Work request: Leave the pictures out and quote every line from the start of the listing to the line with "You are a computer-use agent. This", inclusive.

Material to process:
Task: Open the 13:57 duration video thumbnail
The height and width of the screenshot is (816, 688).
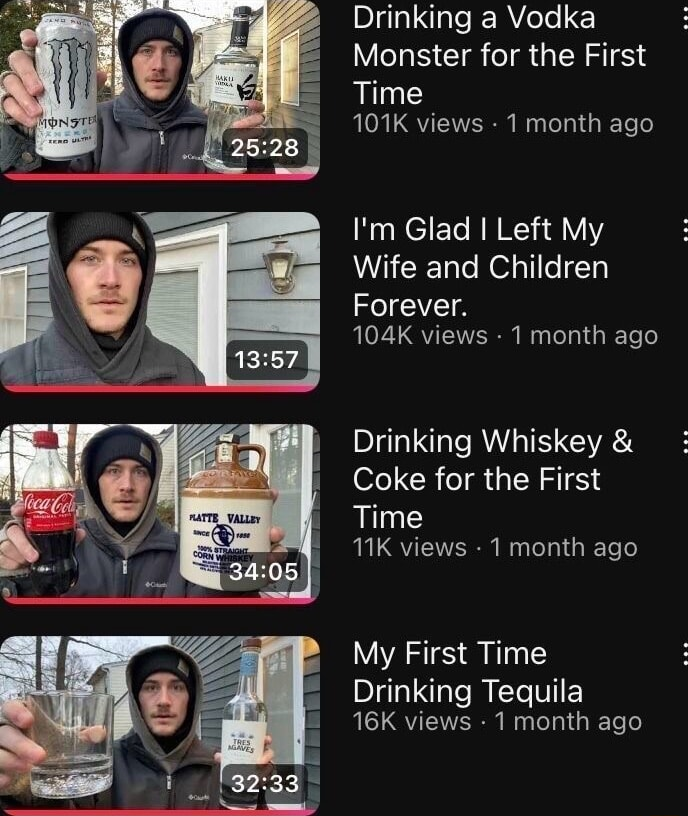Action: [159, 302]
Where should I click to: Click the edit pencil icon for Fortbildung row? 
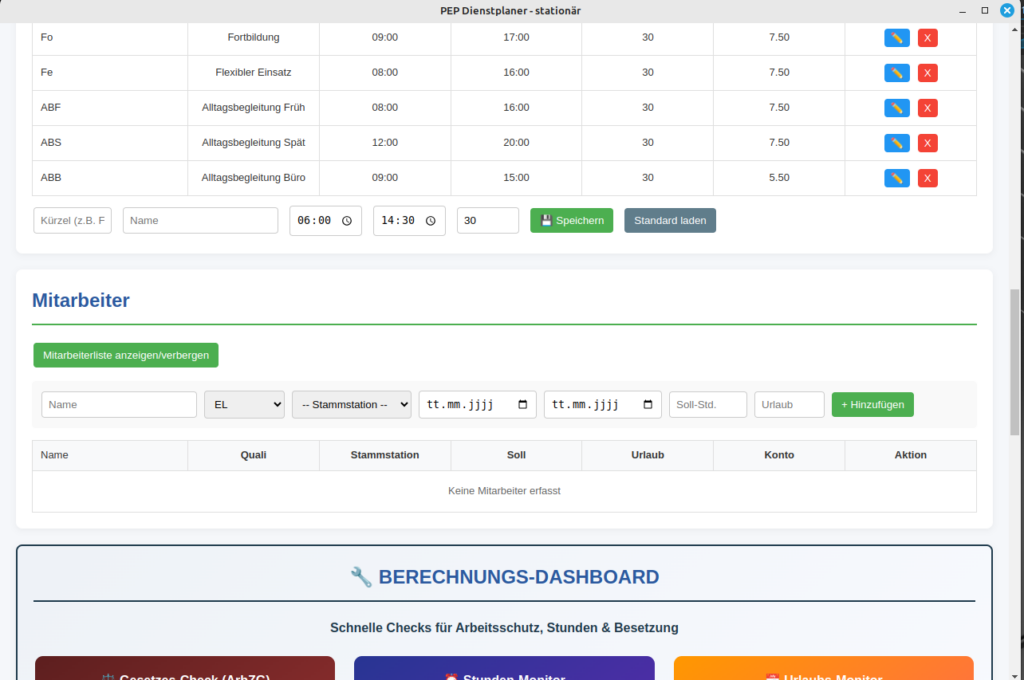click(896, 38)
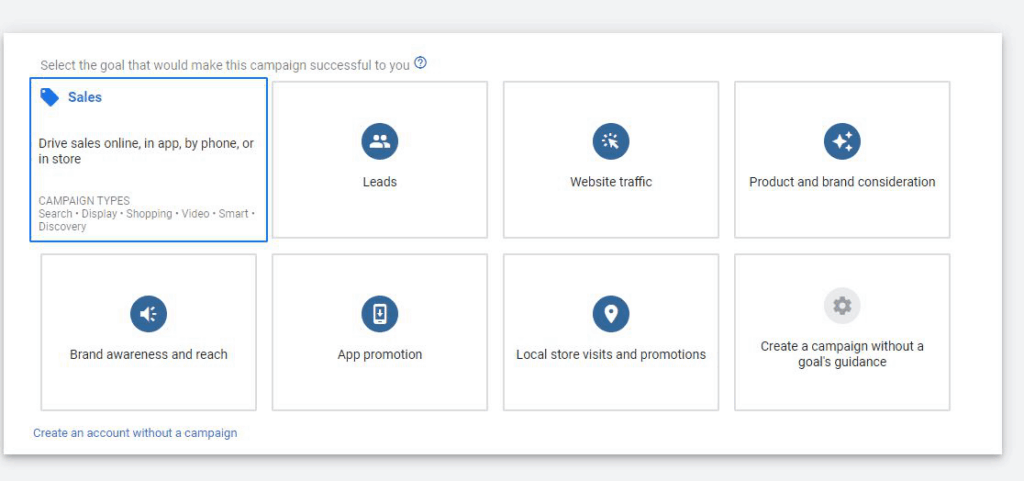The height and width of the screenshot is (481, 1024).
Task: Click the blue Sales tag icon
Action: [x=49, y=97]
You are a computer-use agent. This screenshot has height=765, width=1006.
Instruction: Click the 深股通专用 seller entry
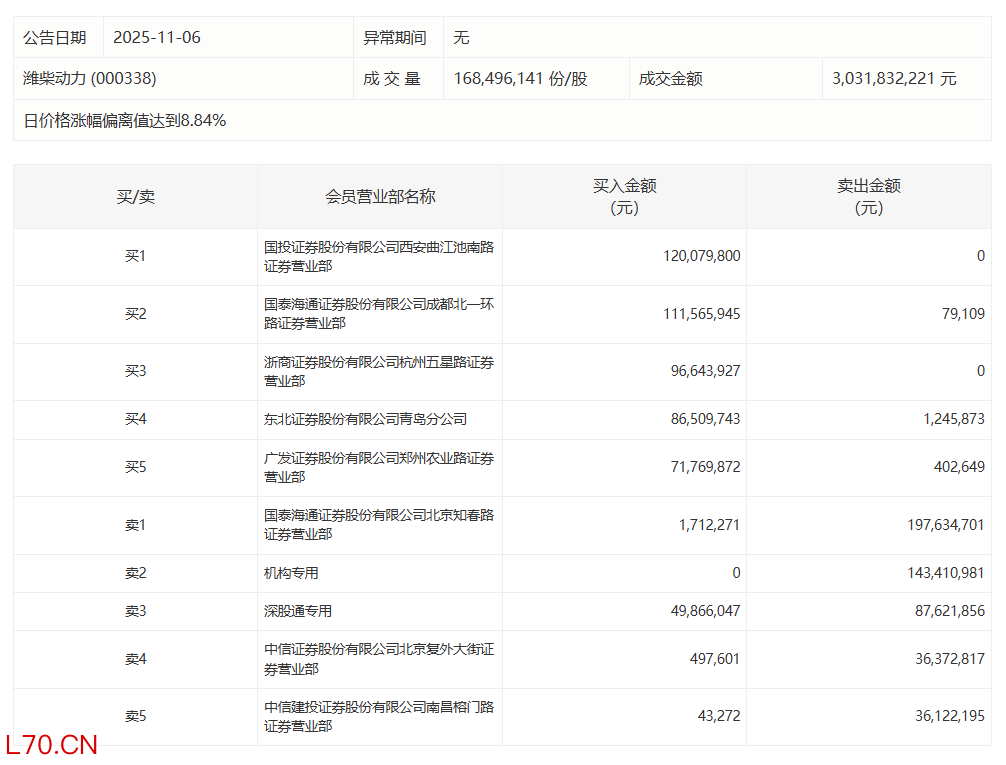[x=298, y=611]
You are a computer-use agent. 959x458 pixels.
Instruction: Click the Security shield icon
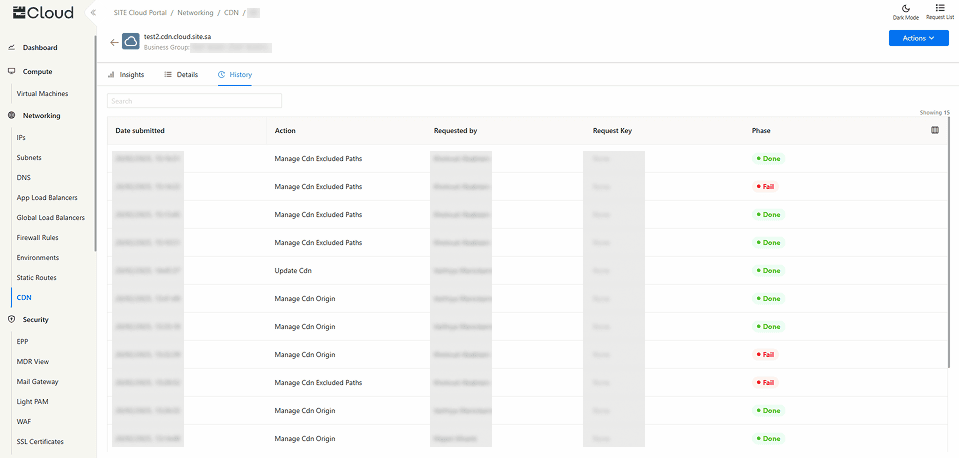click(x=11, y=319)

Expected output:
Task: Open the 13:57 duration video thumbnail
The height and width of the screenshot is (816, 688).
Action: [159, 302]
Where should I click to: Click the edit pencil icon for Fortbildung row? 
click(896, 38)
The height and width of the screenshot is (481, 1024).
Task: Click the blue Sales tag icon
Action: [x=49, y=97]
You are a computer-use agent. This screenshot has height=765, width=1006.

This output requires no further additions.